STATED GOAL:
Filter the records below, keeping only the lines that contain the word "agent" and copying each of them in full.

Item position entries:
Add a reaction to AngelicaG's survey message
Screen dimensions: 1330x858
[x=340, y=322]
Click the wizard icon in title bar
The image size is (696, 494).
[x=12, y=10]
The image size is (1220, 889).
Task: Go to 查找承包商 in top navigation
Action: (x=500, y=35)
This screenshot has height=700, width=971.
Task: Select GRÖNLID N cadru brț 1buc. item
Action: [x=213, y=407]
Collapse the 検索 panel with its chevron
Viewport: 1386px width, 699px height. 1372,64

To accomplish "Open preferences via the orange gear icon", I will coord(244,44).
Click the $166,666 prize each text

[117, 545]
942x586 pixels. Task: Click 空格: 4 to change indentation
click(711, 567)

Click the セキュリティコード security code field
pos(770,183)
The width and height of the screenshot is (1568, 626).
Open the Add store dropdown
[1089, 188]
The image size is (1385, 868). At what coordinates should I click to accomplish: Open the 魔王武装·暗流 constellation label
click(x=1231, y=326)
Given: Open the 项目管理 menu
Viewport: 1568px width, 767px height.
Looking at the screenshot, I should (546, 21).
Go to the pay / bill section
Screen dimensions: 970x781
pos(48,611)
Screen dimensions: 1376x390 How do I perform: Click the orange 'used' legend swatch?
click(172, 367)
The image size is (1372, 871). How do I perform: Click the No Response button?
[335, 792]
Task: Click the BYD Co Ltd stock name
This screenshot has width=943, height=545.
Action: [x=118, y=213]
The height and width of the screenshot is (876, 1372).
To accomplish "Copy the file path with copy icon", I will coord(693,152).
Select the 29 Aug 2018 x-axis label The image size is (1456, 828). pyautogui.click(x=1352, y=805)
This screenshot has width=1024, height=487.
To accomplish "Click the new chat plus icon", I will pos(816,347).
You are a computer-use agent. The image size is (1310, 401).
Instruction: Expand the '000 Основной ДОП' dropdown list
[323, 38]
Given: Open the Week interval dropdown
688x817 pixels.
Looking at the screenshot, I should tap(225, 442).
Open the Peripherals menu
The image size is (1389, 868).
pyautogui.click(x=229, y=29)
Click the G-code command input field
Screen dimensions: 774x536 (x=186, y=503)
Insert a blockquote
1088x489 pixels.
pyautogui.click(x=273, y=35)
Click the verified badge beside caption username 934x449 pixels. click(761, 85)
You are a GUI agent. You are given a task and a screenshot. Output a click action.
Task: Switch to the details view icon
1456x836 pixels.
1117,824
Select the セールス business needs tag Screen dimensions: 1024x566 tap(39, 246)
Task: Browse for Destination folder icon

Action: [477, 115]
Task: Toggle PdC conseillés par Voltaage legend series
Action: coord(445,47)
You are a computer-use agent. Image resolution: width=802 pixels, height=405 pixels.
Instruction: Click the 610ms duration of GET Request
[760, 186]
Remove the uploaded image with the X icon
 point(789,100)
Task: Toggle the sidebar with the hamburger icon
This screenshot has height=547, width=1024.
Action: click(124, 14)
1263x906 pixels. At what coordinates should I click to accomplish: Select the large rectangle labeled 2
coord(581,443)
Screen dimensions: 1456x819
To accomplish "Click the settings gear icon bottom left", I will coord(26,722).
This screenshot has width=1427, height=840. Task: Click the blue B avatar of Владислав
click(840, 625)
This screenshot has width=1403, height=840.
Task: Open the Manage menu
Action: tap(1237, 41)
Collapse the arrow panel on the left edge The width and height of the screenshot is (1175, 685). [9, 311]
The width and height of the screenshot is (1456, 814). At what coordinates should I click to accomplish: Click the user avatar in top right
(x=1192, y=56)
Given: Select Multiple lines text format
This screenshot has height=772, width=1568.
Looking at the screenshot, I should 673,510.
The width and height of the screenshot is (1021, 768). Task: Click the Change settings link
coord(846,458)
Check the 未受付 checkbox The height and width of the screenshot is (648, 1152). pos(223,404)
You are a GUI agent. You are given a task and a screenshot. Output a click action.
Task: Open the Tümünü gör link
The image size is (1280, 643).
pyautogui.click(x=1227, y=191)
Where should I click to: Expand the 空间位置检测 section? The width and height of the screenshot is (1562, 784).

FINAL RESULT:
You are a computer-use agent. The image size is (1310, 401).
You are a GUI agent. You are given a task and a screenshot. Output a click action.
You are a computer-use agent. Image resolution: width=802 pixels, height=405 pixels.
You are a GUI agent. You are given a task and a screenshot. Output a click action.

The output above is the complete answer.